Not that my opinion matters.


In any case, the 14th annual Keystone Conference is March 20-24 in Harrisburg, PA.  I'll be there on Saturday, if only to keep my streak of never having missed a Keystone going.  Last year I left early as I was so depressed I couldn't stand to be around people.  I knew I was a "wet blanket" and didn't want to bring anyone else down.  I drove back to State College through a driving rain.  I didn't attend the gala (I donated my dinner to someone else.)  


Keystone 2023 with Gina (L) and Samantha (R)

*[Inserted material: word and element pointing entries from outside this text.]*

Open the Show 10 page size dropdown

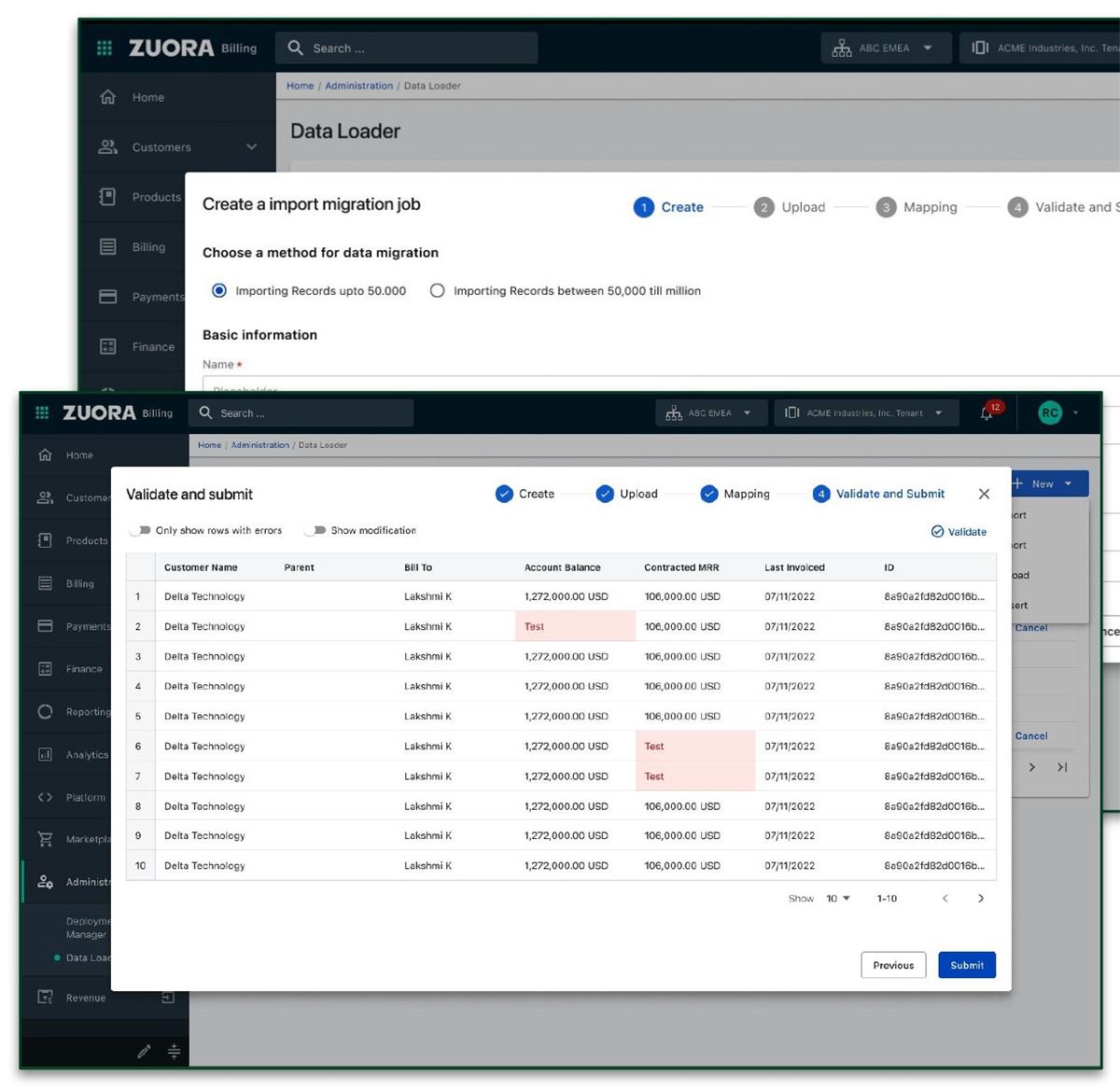point(835,898)
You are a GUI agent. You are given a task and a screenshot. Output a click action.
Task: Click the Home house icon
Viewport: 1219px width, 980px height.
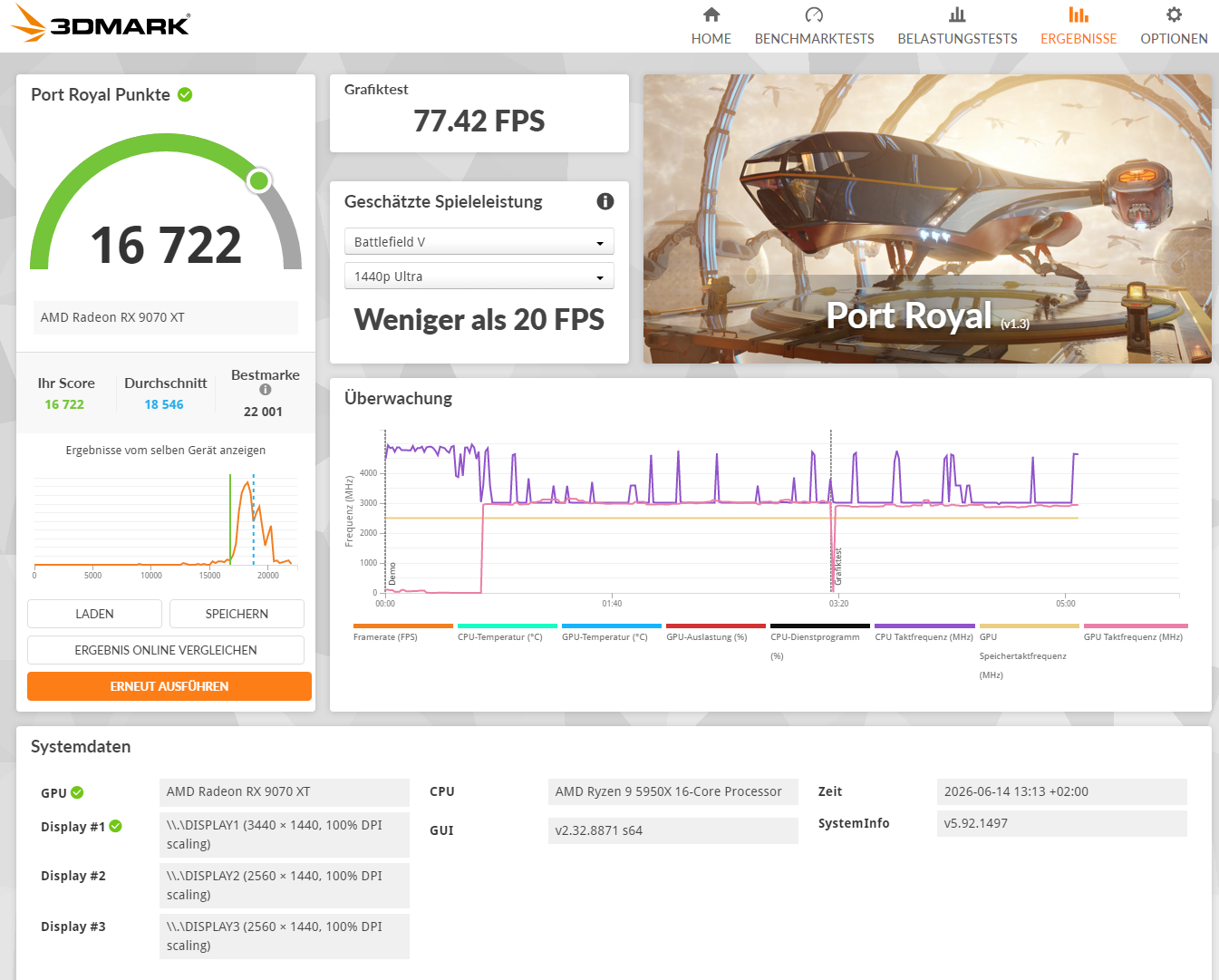[711, 15]
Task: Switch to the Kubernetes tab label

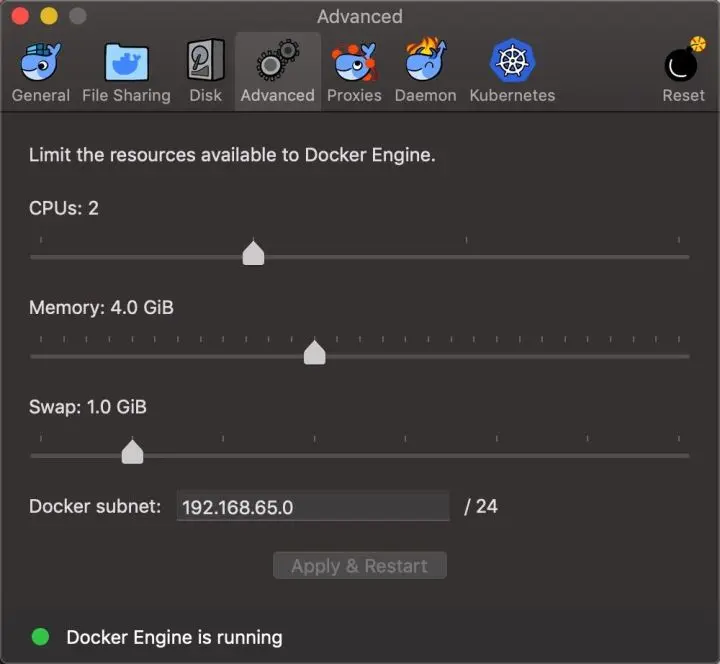Action: tap(512, 96)
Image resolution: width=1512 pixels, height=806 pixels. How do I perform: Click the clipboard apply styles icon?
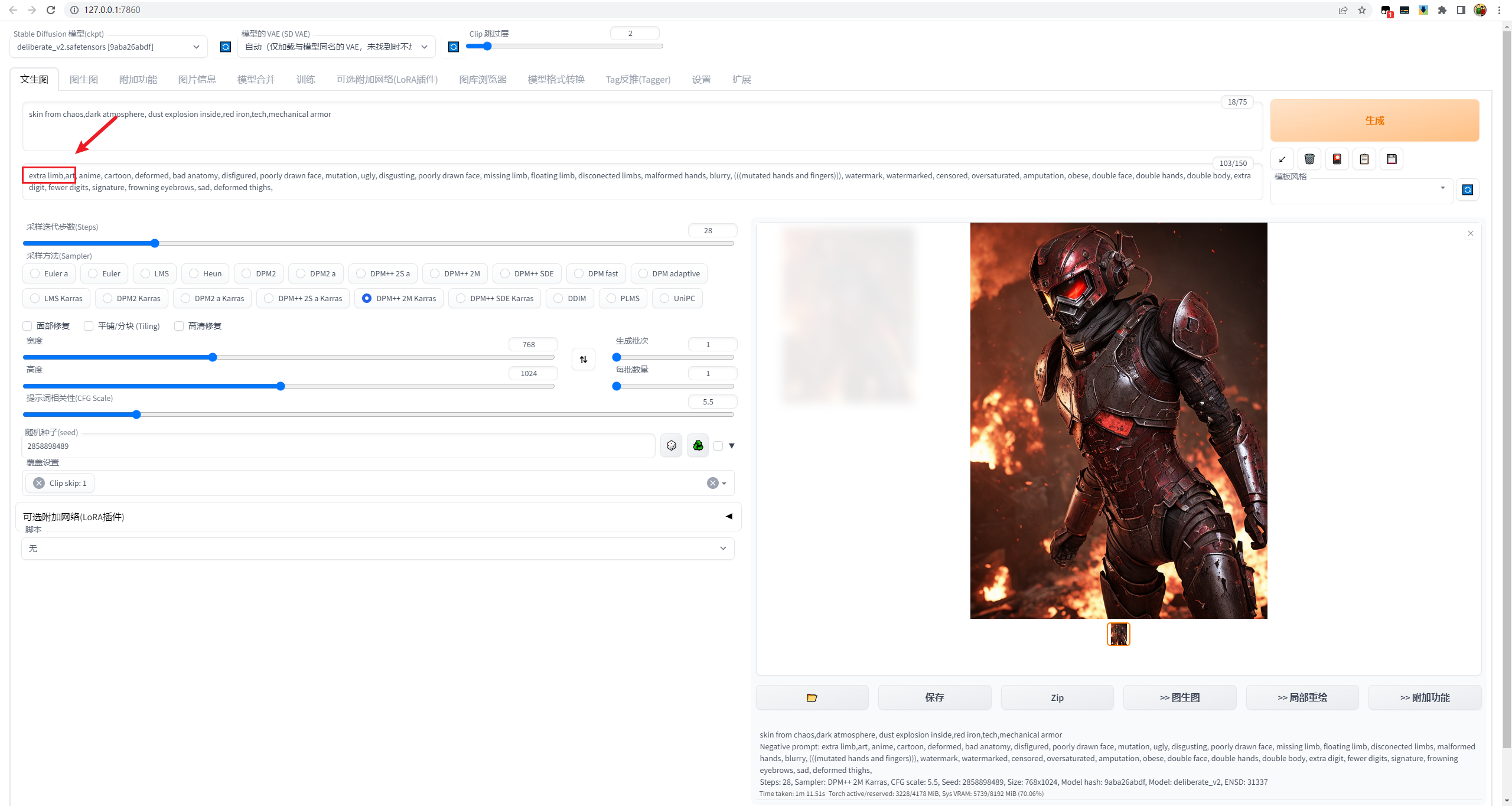1364,159
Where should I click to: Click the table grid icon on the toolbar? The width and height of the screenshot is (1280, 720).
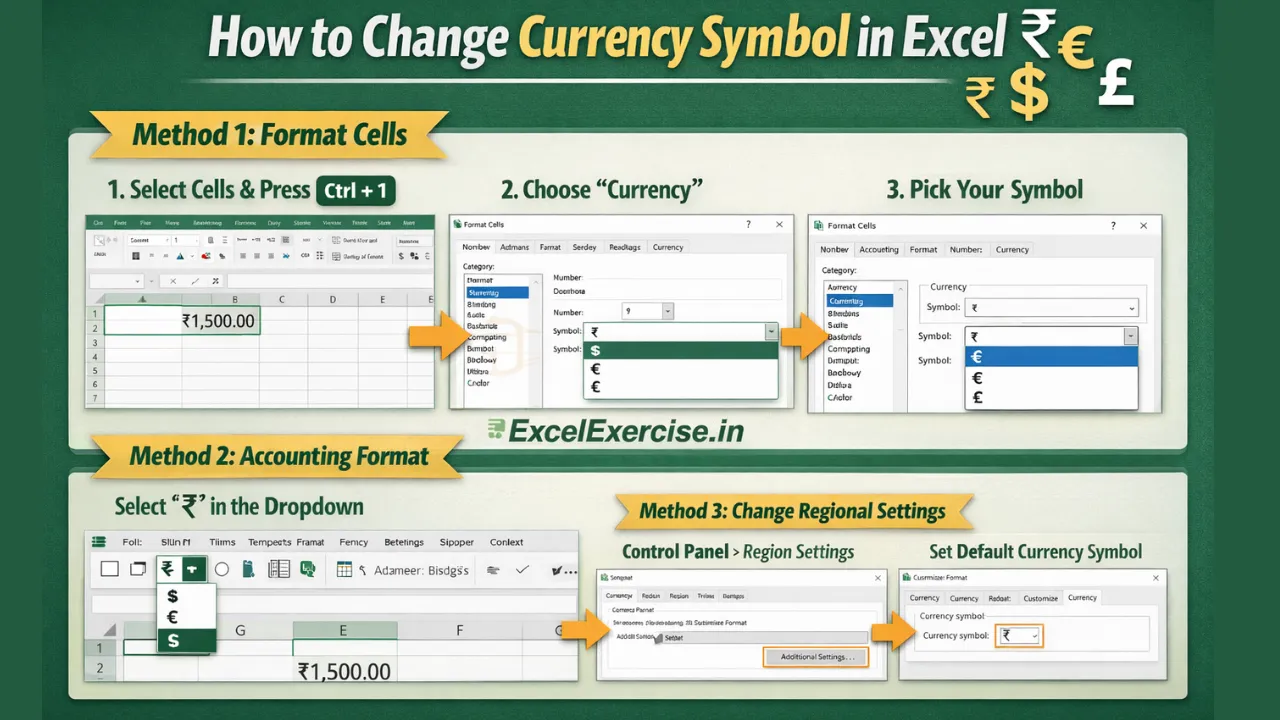pyautogui.click(x=343, y=569)
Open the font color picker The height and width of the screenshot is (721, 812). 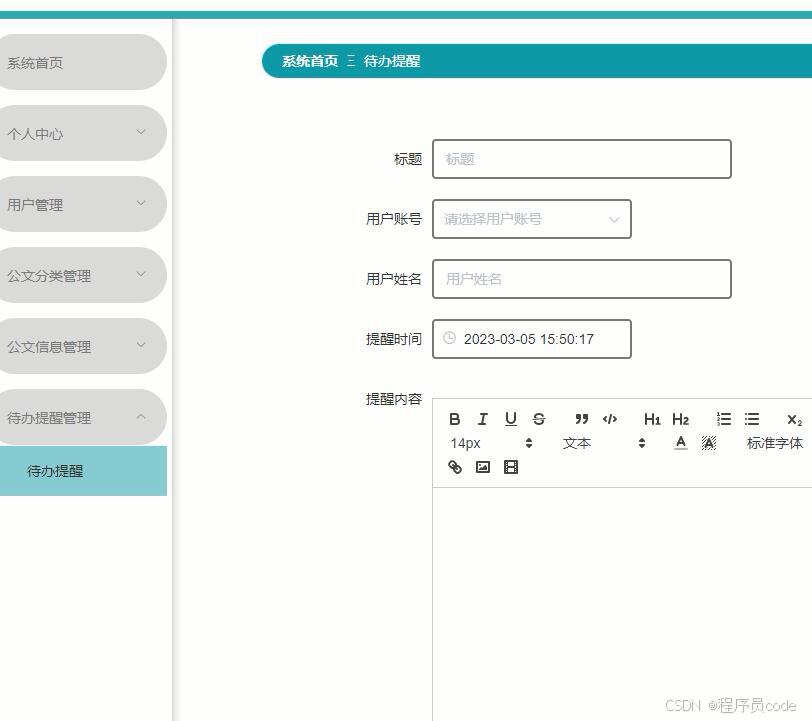click(680, 443)
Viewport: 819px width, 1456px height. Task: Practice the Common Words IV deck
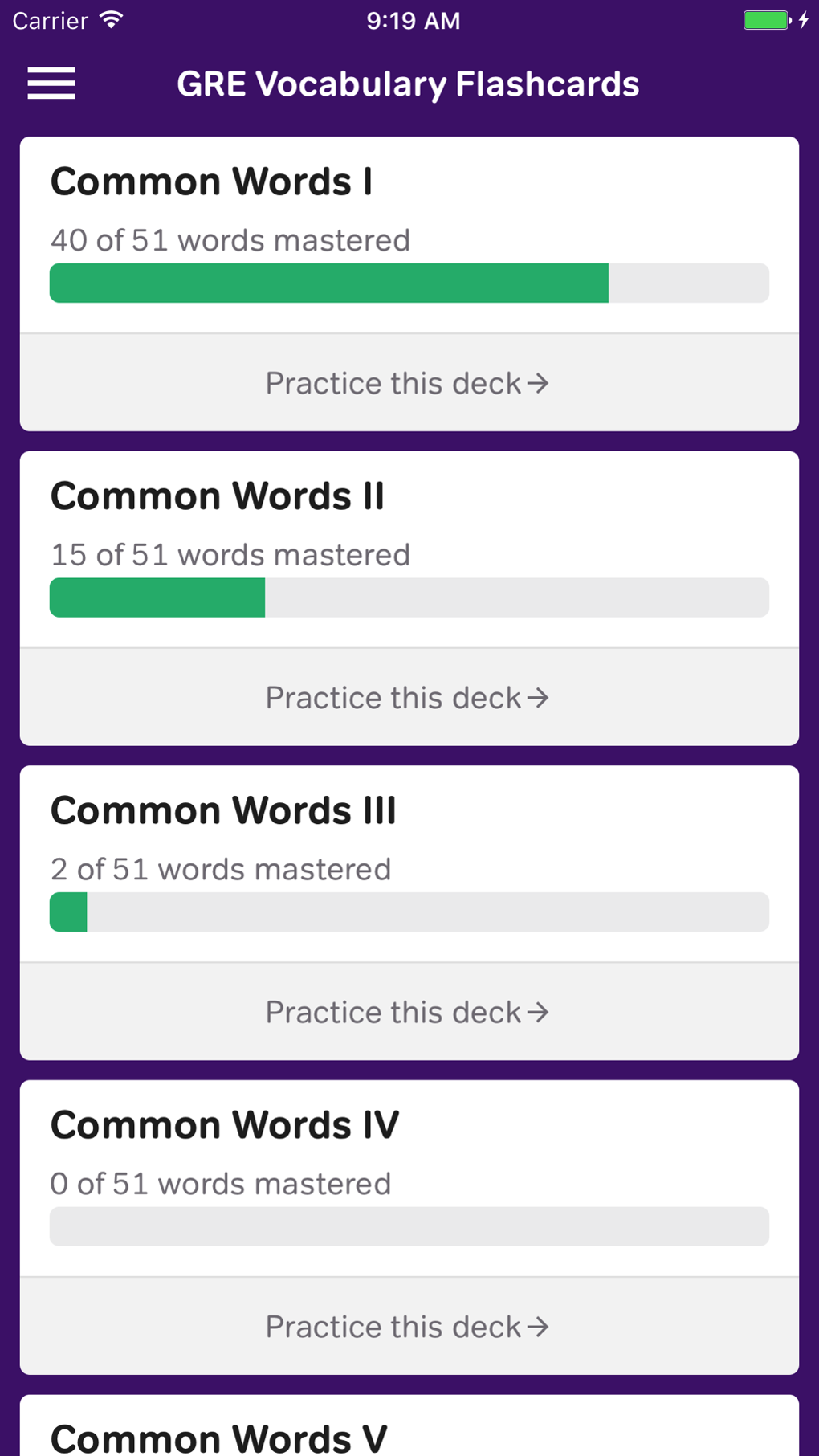pyautogui.click(x=407, y=1327)

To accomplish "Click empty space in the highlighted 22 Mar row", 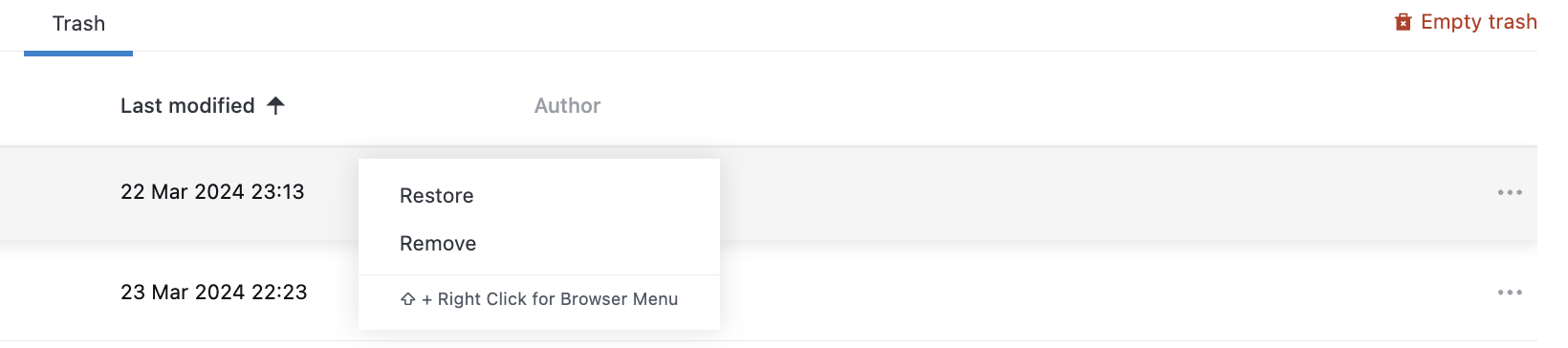I will click(1100, 192).
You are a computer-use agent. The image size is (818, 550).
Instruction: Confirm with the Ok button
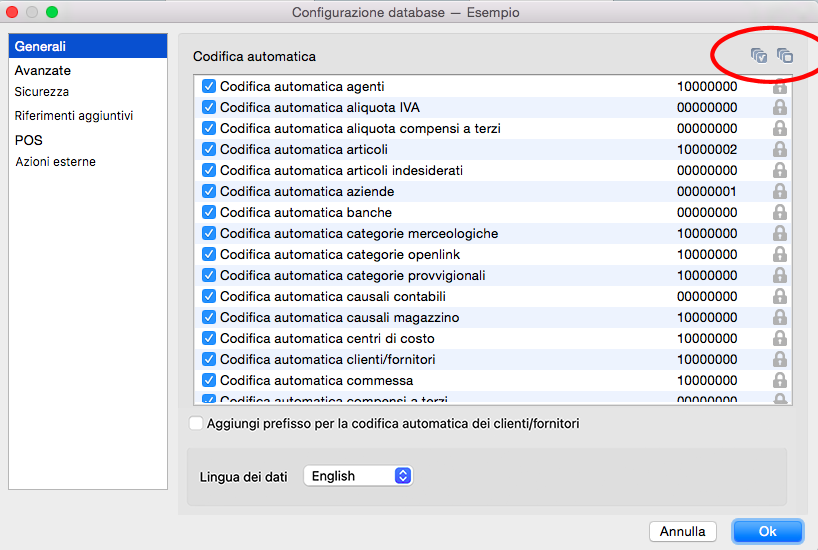[x=767, y=531]
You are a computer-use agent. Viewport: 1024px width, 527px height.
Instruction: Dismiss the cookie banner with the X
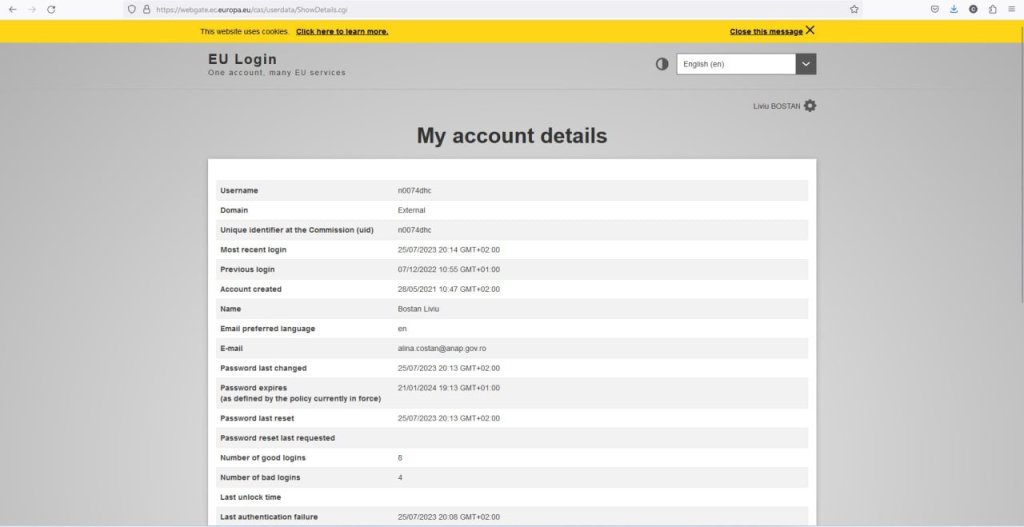coord(810,30)
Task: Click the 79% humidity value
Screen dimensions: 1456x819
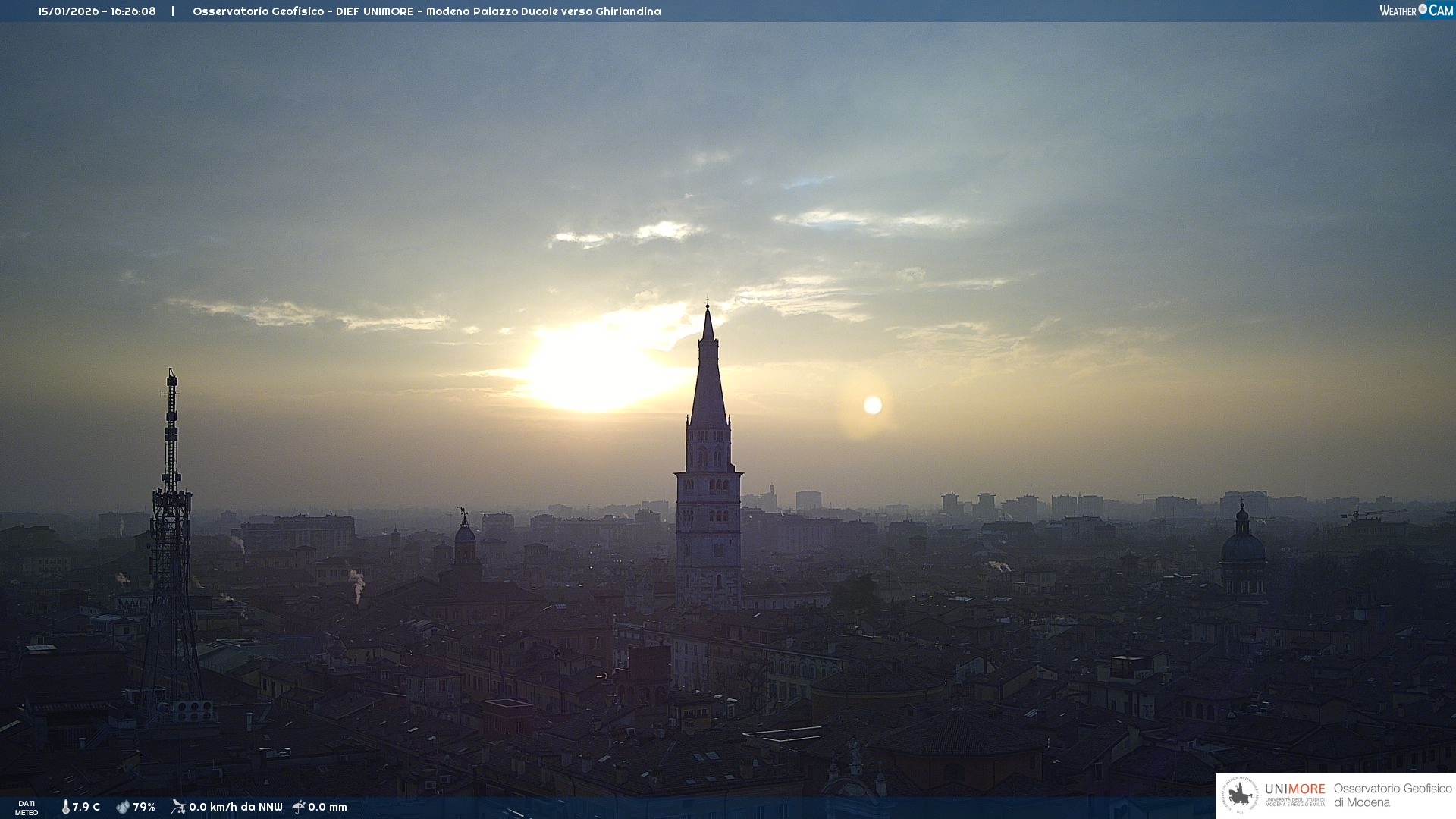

Keystone is now one of the premier social TG conferences in America, taking its place with First Event and Fantasia Fair.  (I'm sure there are other big ones I don't know about.)  I remember the first one- there were so few of us, and it was my first year after re-discovering myself.  Several days of being Sophie?  Absolutely!  I planned for it all year.  Outfits, gown, hotel room, makeovers... I lived for it.  And I celebrated it by being drunk through most of it, unless I was presenting, of course.  I'm not presenting this year.  I didn't present last year.  No one cares about what I have to say anyway.


Keystone coverage usually covered multiple blog entries full of stories and photos.  Before the first one, I wrote

"I don't know if I'll fit in. There I said it. I don't know that I will look good enough, act correctly, etc, to fit into the group. I mean, I'm still new at this. I know that sisters welcome each other with open arms and hearts but I'm STILL a wreck.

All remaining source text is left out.